Substitute "Meadow" for "Prairie" in everything from the start of the data down to the line with "The image size is (1233, 952).". Return those lines with nothing else changed.

-- begin Material for this exercise --

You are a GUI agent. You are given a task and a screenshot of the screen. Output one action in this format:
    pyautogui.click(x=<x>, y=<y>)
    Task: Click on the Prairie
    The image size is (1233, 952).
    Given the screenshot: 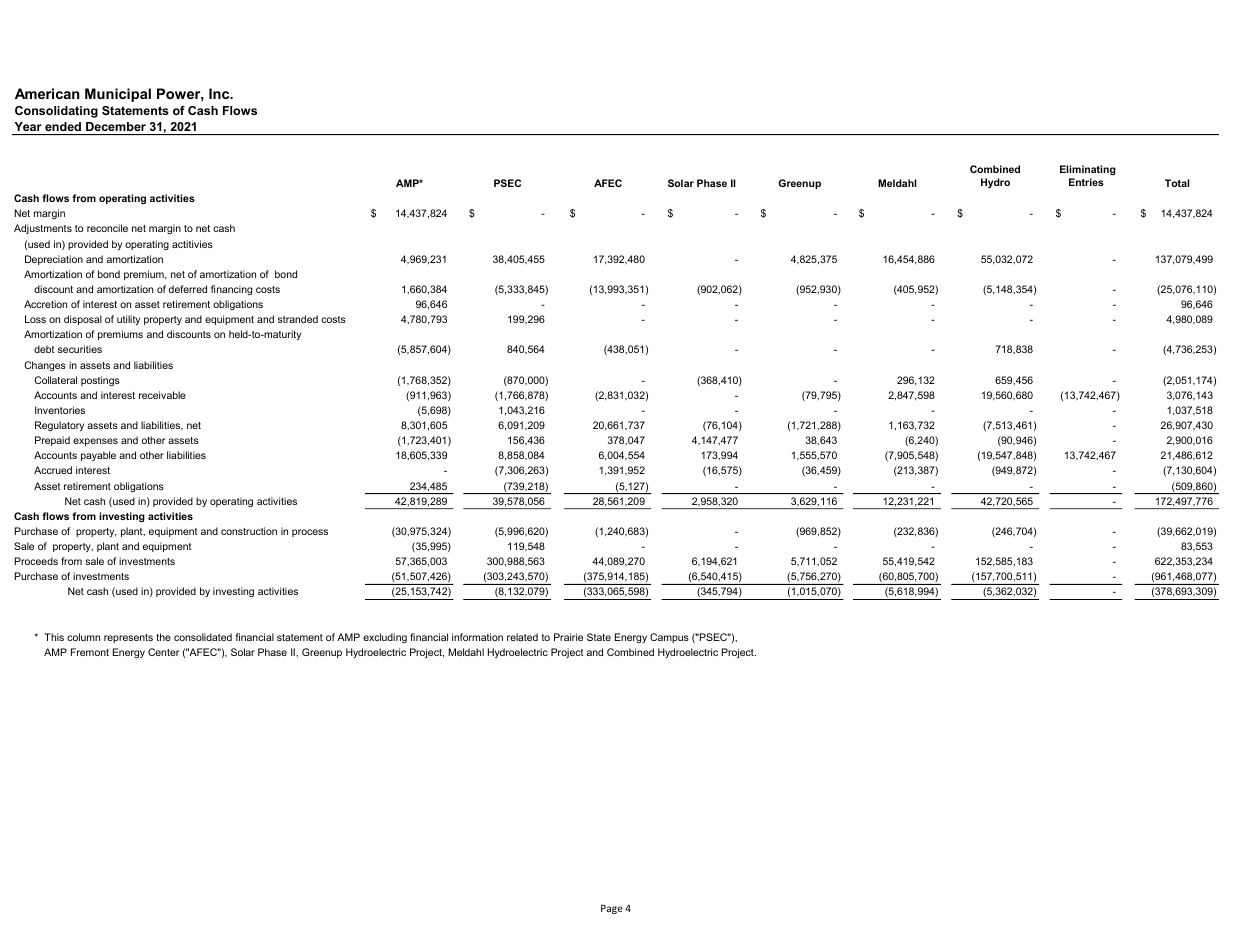 What is the action you would take?
    pyautogui.click(x=568, y=637)
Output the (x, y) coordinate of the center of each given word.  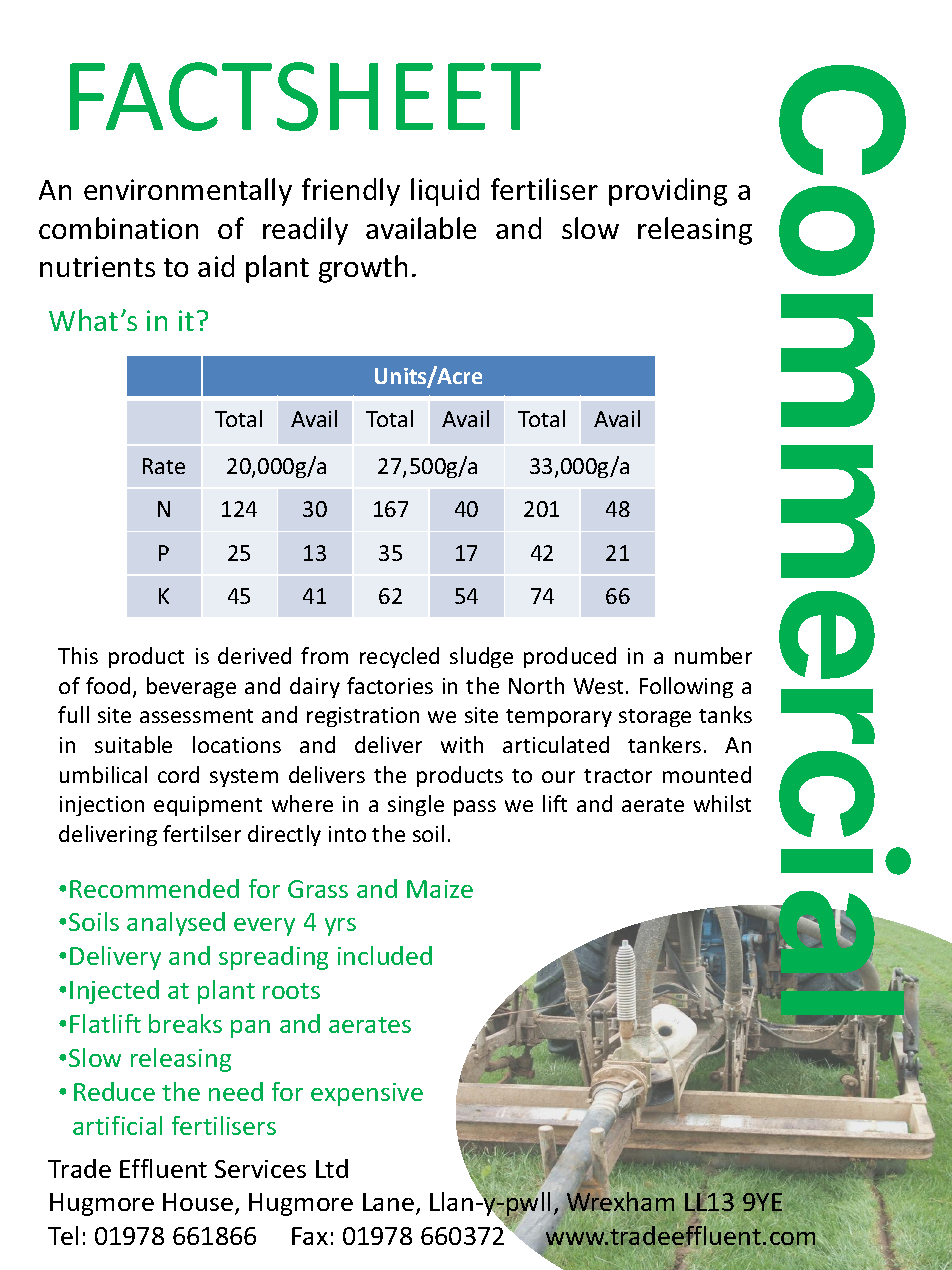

-- end Material for this exercise --

### Correct result
You are a GUI agent. You are given a task and a screenshot of the screen. Output one action in this format:
    pyautogui.click(x=<x>, y=<y>)
    Task: Click on the Meadow
    The image size is (1233, 952).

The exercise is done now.